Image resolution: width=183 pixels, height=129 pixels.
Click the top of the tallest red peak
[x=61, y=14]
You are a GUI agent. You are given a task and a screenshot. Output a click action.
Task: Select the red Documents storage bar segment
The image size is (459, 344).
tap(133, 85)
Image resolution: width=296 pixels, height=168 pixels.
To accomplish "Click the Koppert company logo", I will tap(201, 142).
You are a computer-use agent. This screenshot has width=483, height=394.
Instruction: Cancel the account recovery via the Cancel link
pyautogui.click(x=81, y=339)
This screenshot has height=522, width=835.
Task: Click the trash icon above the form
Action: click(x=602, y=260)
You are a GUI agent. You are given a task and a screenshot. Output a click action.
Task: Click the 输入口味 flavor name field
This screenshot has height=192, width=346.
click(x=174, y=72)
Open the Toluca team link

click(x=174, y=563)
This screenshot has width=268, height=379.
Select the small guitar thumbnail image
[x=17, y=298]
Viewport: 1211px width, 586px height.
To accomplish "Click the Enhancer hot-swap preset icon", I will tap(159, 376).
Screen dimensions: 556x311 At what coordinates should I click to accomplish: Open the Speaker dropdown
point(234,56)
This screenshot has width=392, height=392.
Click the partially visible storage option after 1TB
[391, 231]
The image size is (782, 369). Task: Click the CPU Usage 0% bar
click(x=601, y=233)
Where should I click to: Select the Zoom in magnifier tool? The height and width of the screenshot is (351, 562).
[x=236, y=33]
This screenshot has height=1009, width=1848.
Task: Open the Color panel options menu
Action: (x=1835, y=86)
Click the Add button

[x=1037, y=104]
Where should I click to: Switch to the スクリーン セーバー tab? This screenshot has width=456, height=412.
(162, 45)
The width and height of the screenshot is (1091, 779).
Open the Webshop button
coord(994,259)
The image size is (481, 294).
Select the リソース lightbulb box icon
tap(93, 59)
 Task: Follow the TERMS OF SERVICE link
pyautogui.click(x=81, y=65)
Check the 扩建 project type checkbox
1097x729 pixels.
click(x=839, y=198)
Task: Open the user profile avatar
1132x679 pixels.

[PROBLEM REQUIREMENTS]: Transcribe the data above in its entirety, exactly.

[EXERCISE RESPONSE]:
Image resolution: width=183 pixels, height=129 pixels.
Click the top of the tallest red peak
[x=61, y=14]
You are a GUI agent. You are given a task and a screenshot. Output a click action.
Task: Select the red Documents storage bar segment
The image size is (459, 344).
tap(133, 85)
Image resolution: width=296 pixels, height=168 pixels.
To accomplish "Click the Koppert company logo", I will tap(201, 142).
You are a computer-use agent. This screenshot has width=483, height=394.
Instruction: Cancel the account recovery via the Cancel link
pyautogui.click(x=81, y=339)
This screenshot has height=522, width=835.
Task: Click the trash icon above the form
Action: click(x=602, y=260)
You are a GUI agent. You are given a task and a screenshot. Output a click action.
Task: Click the 输入口味 flavor name field
This screenshot has height=192, width=346.
click(x=174, y=72)
Open the Toluca team link

click(x=174, y=563)
This screenshot has width=268, height=379.
Select the small guitar thumbnail image
[x=17, y=298]
Viewport: 1211px width, 586px height.
To accomplish "Click the Enhancer hot-swap preset icon", I will tap(159, 376).
Screen dimensions: 556x311 At what coordinates should I click to accomplish: Open the Speaker dropdown
point(234,56)
This screenshot has width=392, height=392.
Click the partially visible storage option after 1TB
[391, 231]
The image size is (782, 369). Task: Click the CPU Usage 0% bar
click(x=601, y=233)
Where should I click to: Select the Zoom in magnifier tool? The height and width of the screenshot is (351, 562).
[x=236, y=33]
This screenshot has height=1009, width=1848.
Task: Open the Color panel options menu
Action: (x=1835, y=86)
Click the Add button

[x=1037, y=104]
Where should I click to: Switch to the スクリーン セーバー tab? This screenshot has width=456, height=412.
(162, 45)
The width and height of the screenshot is (1091, 779).
Open the Webshop button
coord(994,259)
The image size is (481, 294).
Select the リソース lightbulb box icon
tap(93, 59)
 Task: Follow the TERMS OF SERVICE link
pyautogui.click(x=81, y=65)
Check the 扩建 project type checkbox
1097x729 pixels.
click(x=839, y=198)
Task: Open the user profile avatar
1132x679 pixels.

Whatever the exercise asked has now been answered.